▶ **WHAT IS EXPECTED**
Go through the records below and return each line that has "agent" in it.

▶ **SUPPLIED RECORDS**
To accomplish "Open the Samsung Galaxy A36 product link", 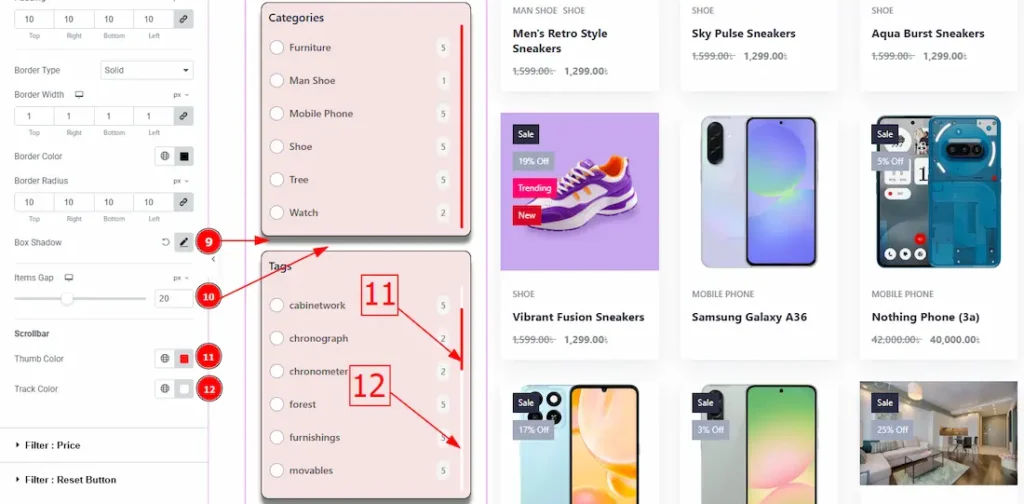I will coord(749,317).
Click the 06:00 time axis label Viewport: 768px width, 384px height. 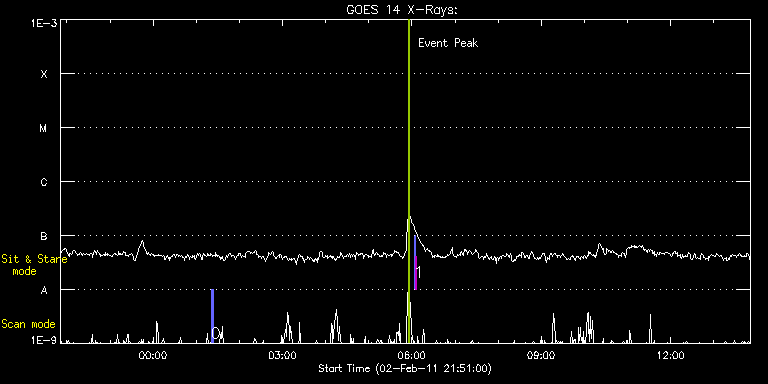pos(412,356)
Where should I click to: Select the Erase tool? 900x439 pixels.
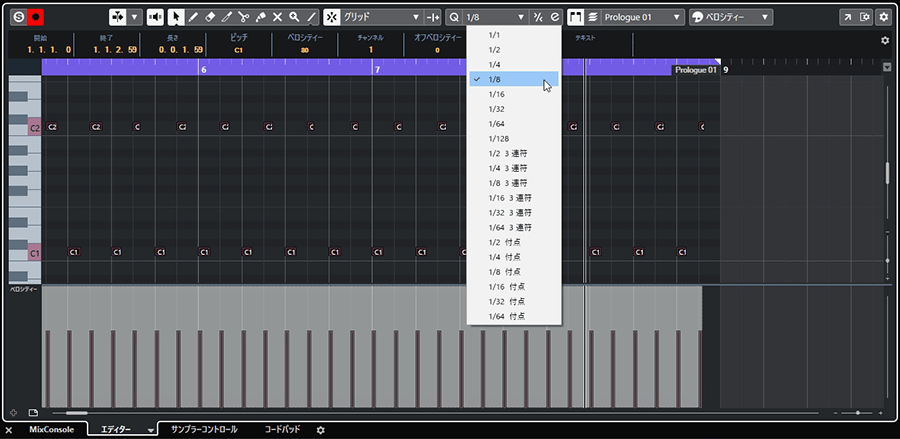point(210,17)
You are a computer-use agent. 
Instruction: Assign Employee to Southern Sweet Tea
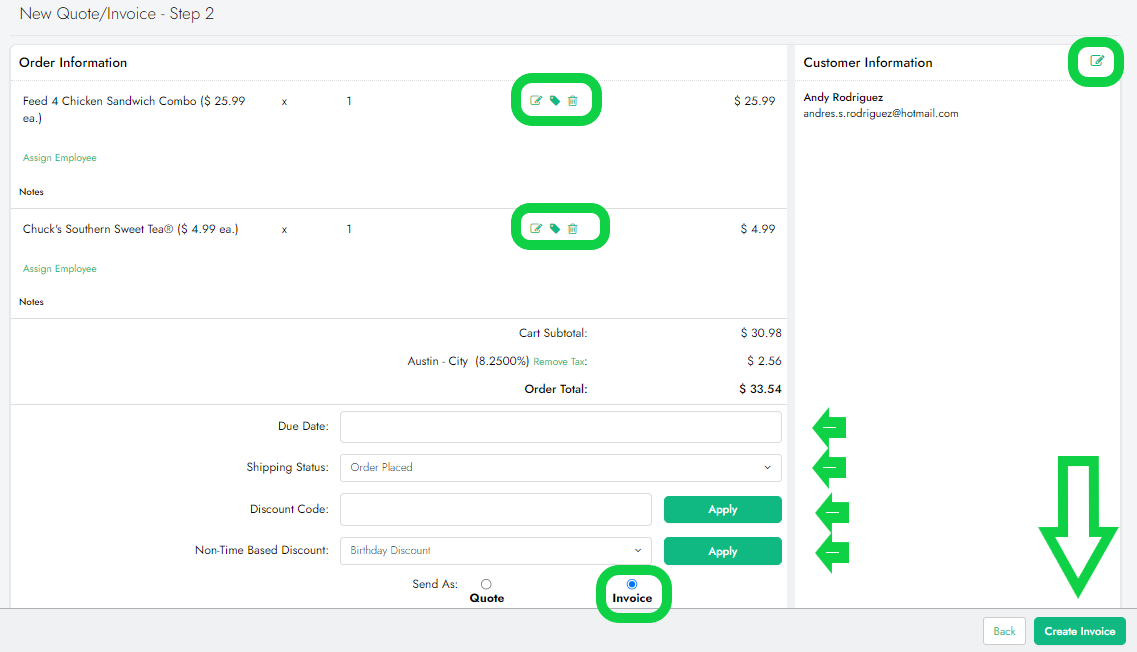pyautogui.click(x=60, y=269)
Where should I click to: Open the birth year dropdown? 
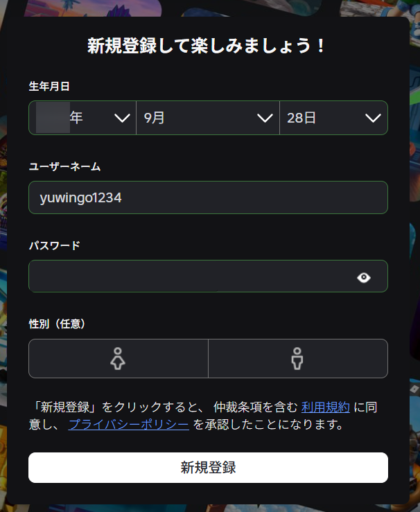tap(83, 118)
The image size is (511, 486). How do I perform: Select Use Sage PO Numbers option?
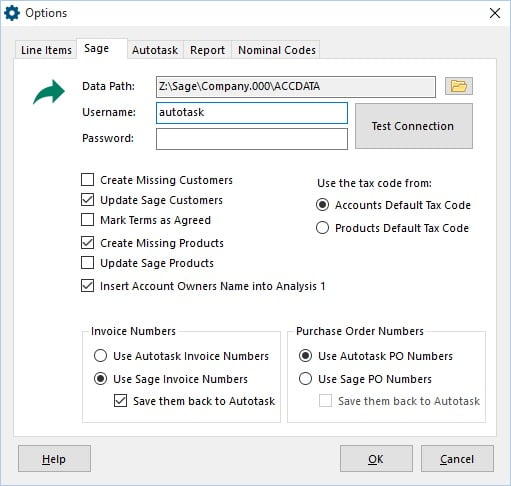pos(305,379)
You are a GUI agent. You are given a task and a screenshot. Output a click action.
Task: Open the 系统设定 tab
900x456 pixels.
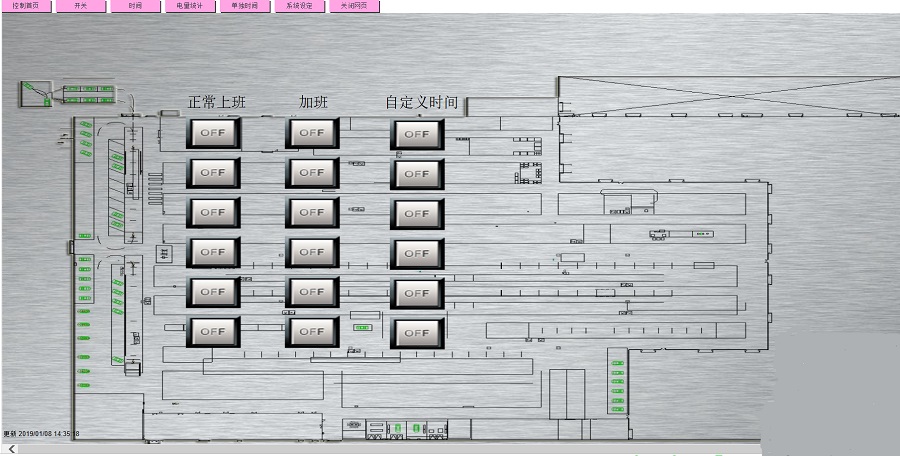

▶ **RESPONSE BOX**
You are a computer-use agent. 
You are a GUI agent. You are given a task and a screenshot. Output a click action.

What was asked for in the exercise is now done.